Description of dielectric heterogeneity in the cytochrome b₆f complex (PDB ID 4H44). Four interheme dielectric constants, which have different values, are shown: (i) the reference dielectric constant, ε_n1,_n2 ≡ 2.5 between the two n-side hemes that bridge the major intermonomer cavity (yellow) that contains a high concentration of lipid (Hasan et al., submitted for publication), (ii) ε_n1,_p1 = ε_n2,_p2 between the intramonomer hemes, (iii) ε_p1,n2 = ε_p2,n1 between the p-side heme on one monomer and the n-side heme on the other, and (iv) ε_p1,_p2 between the two p-side hemes. The minimum values of ε necessary for the energetically favored reduction of a particular heme pair among the four possible pairs in the dimeric complex, dependent upon the midpoint redox potential difference (ΔE_m) between hemes b_n and b_p (50, 75, and 100 mV), calculated to the nearest half-integral values using the reference dielectric constant for ε_n1,n2 of 2.5 and eq 9 are, respectively, ε_n1,p1 = ε_n2,p2 > 6.1, 7.8, and 10.8 (Table 2).

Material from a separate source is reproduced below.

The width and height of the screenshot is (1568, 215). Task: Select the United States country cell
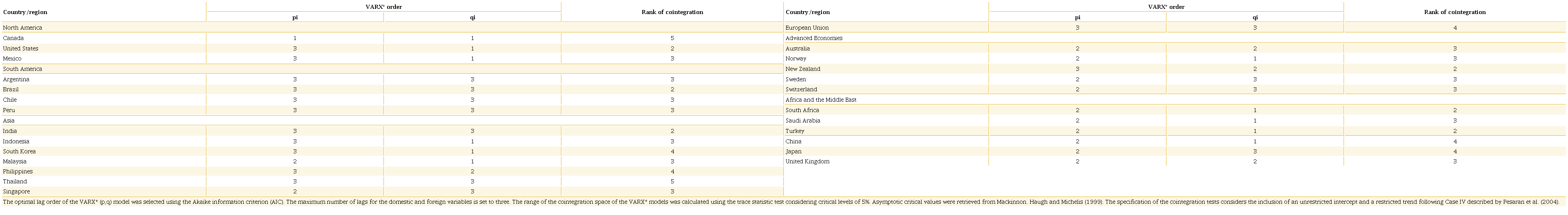[x=21, y=48]
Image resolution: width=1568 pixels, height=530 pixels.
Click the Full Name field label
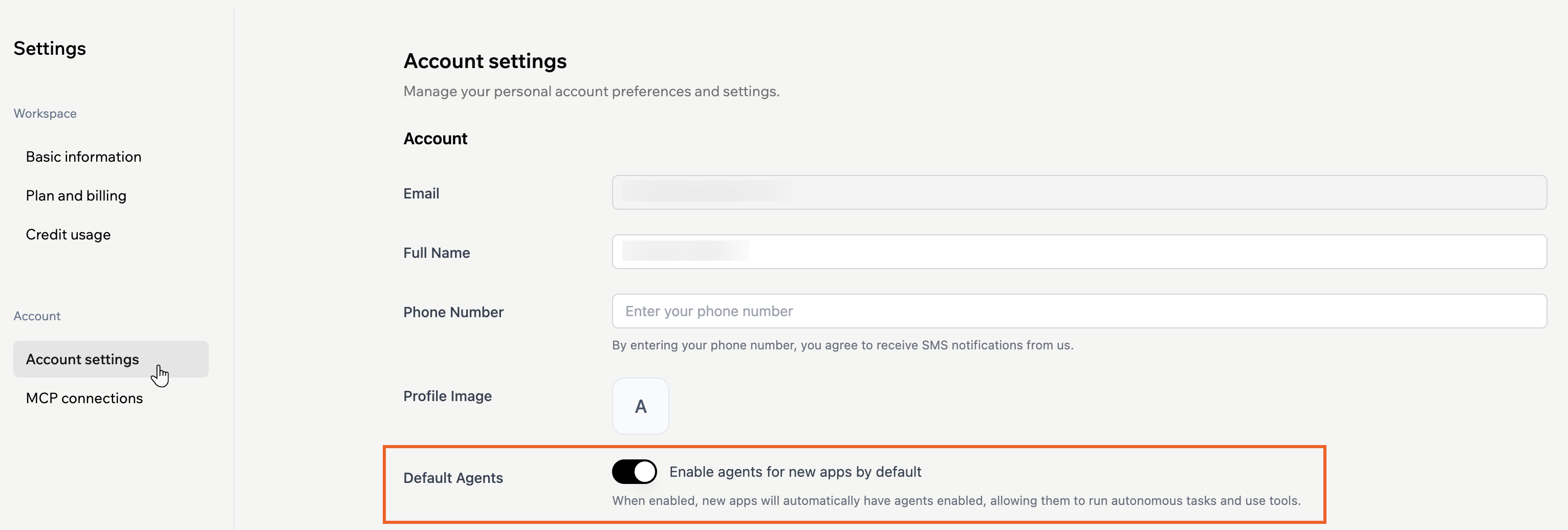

The corresponding values for the electrostatic interaction between the two hemes on different monomers on opposite sides of the complex, ε_n1,p2 = ε_n2,p1, are >3.7, 4.7, and 6.6. Energetically preferred reduction of the p-side heme pair, p1 and p2, corresponding to a ΔE_m between hemes b_n and b_p of 50 and 75 mV, respectively, would require dielectric constants >10.1 and >43.6.